THE internationalization of the yuan, or the renminbi, remains steady in the long run, despite a temporary setback last year due to a volatile exchange rate and capital outflow, said a report published on Saturday.

The RMB International Index came in at 2.26 in the last quarter of 2016, down 29.8 percent year on year, said the report from the International Monetary Institute of Renmin University of China.

The index was 2.65, 3.03 and 2.78 in the first three quarters of 2016.

“The retreat will not change the long-term upward trend,” Xiang Songzuo, deputy director of the institute, said at a press conference.
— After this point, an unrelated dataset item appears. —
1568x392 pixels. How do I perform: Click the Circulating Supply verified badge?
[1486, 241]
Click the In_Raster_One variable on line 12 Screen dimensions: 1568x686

The RII, only 0.02 at the beginning of 2010, had been rising constantly until it hit a peak of 3.91 in the third quarter of 2015.

The report attributed the temporary setback mainly to the yuan’s weakening role in cross-border settlement amid flagging global trade and investment.

The yuan fell to sixth place among the most-used world payment currencies at the end of 2016 with a market share of 1.67 percent, down from 2.31 percent at the end of 2015, according to the Belgium-based Society for Worldwide Interbank Financial Telecommunication.

Xiang said his long-term bullish stance on the yuan’s internationalization was based on China’s financial reforms and opening up, a solid national economy, and outward-looking strategies including the Belt and Road Initiative.

“The financial markets, which have opened wider to the rest of the world, have become the core driving force of the yuan’s global journey,” Xiang said.

A bond connect between the Chinese mainland and Hong Kong started operation early this month, granting easier access to the world’s third largest bond market. Similar stock links that opened in 2014 and 2016 prompted the MSCI’s planned inclusion of 222 Chinese large cap stocks into its emerging markets index in June.

The International Monetary Fund in October officially added the yuan to its Special Drawing Rights, a recognition of the currency’s global position.

To further step up the yuan’s global drive, Xiang advised measures including continued financial opening up, support for outbound direct investment and improved financial infrastructure.

“There will be risks accompanying the internationalization process, so that is why I propose setting up more diverse derivatives and tools to mitigate the risks,” he said.

Yaseen Anwar, former governor of Pakistan State Bank, highlighted the need for the yuan to join the world’s dominant currencies.

“Many banks in the world were affected in the last financial crisis because of one currency, so there needs to be a multi-polar multi-currency world to allow the volatility to be managed by central banks around the world,” he said.

“RMB, which has the backing of the world’s second largest economy, will become a dominant currency, but it takes time, because its usability and concept have not been accepted by many people,” he said.

With the currency-swap agreement, the Belt and Road Initiative, and infrastructure financing in the next 20 or 30 years, the yuan will become more freely usable and more acceptable to people, particularly in emerging markets, he added.